— begin Data for this task —
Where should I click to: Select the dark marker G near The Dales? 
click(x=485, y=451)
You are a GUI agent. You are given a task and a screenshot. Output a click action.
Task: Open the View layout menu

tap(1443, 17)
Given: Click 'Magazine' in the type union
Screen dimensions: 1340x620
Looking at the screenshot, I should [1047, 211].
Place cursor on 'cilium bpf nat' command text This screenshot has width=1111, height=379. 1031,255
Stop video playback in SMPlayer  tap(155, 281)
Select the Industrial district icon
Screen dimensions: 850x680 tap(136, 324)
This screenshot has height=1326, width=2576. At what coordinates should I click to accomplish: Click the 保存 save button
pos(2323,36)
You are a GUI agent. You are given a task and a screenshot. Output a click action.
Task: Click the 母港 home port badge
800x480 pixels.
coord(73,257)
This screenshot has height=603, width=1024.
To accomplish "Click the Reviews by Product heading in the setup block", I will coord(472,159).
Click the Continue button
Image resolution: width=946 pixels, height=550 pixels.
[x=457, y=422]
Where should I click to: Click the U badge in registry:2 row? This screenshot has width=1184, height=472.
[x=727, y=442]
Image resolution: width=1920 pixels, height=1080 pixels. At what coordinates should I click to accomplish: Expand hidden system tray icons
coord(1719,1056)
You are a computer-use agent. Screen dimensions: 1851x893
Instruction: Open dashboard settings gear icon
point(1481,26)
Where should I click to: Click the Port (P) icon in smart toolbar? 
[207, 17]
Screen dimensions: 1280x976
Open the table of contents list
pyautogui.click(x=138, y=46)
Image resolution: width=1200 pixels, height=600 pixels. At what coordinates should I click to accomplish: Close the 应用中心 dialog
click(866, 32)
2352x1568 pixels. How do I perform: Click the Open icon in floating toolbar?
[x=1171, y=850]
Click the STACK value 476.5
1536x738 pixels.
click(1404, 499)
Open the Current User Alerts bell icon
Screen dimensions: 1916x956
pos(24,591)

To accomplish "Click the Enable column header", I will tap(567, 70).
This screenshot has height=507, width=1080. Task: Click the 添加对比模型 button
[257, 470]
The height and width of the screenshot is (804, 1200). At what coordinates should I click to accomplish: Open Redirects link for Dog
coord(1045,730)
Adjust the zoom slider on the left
— end Data for this task —
» Exercise
Rewrite all the items above, changing "Where should I click to" to "Where do I click to" wherever it occurs and keeping everything else the same.

» Solution to this problem
Where do I click to: Select the dark marker G near The Dales? 
click(x=485, y=451)
You are a GUI agent. You are given a task and a screenshot. Output a click action.
Task: Open the View layout menu

tap(1443, 17)
Given: Click 'Magazine' in the type union
Screen dimensions: 1340x620
Looking at the screenshot, I should [1047, 211].
Place cursor on 'cilium bpf nat' command text This screenshot has width=1111, height=379. 1031,255
Stop video playback in SMPlayer  tap(155, 281)
Select the Industrial district icon
Screen dimensions: 850x680 tap(136, 324)
This screenshot has height=1326, width=2576. At what coordinates should I click to accomplish: Click the 保存 save button
pos(2323,36)
You are a GUI agent. You are given a task and a screenshot. Output a click action.
Task: Click the 母港 home port badge
800x480 pixels.
coord(73,257)
This screenshot has height=603, width=1024.
To accomplish "Click the Reviews by Product heading in the setup block", I will coord(472,159).
Click the Continue button
Image resolution: width=946 pixels, height=550 pixels.
[x=457, y=422]
Where do I click to: Click the U badge in registry:2 row? This screenshot has width=1184, height=472.
[x=727, y=442]
Image resolution: width=1920 pixels, height=1080 pixels. At what coordinates should I click to accomplish: Expand hidden system tray icons
coord(1719,1056)
You are a computer-use agent. Screen dimensions: 1851x893
Instruction: Open dashboard settings gear icon
point(1481,26)
Where do I click to: Click the Port (P) icon in smart toolbar? 
[207, 17]
Screen dimensions: 1280x976
Open the table of contents list
pyautogui.click(x=138, y=46)
Image resolution: width=1200 pixels, height=600 pixels. At what coordinates should I click to accomplish: Close the 应用中心 dialog
click(866, 32)
2352x1568 pixels. How do I perform: Click the Open icon in floating toolbar?
[x=1171, y=850]
Click the STACK value 476.5
1536x738 pixels.
click(1404, 499)
Open the Current User Alerts bell icon
Screen dimensions: 1916x956
pos(24,591)

To accomplish "Click the Enable column header", I will tap(567, 70).
This screenshot has height=507, width=1080. Task: Click the 添加对比模型 button
[257, 470]
The height and width of the screenshot is (804, 1200). At what coordinates should I click to accomplish: Open Redirects link for Dog
coord(1045,730)
Adjust the zoom slider on the left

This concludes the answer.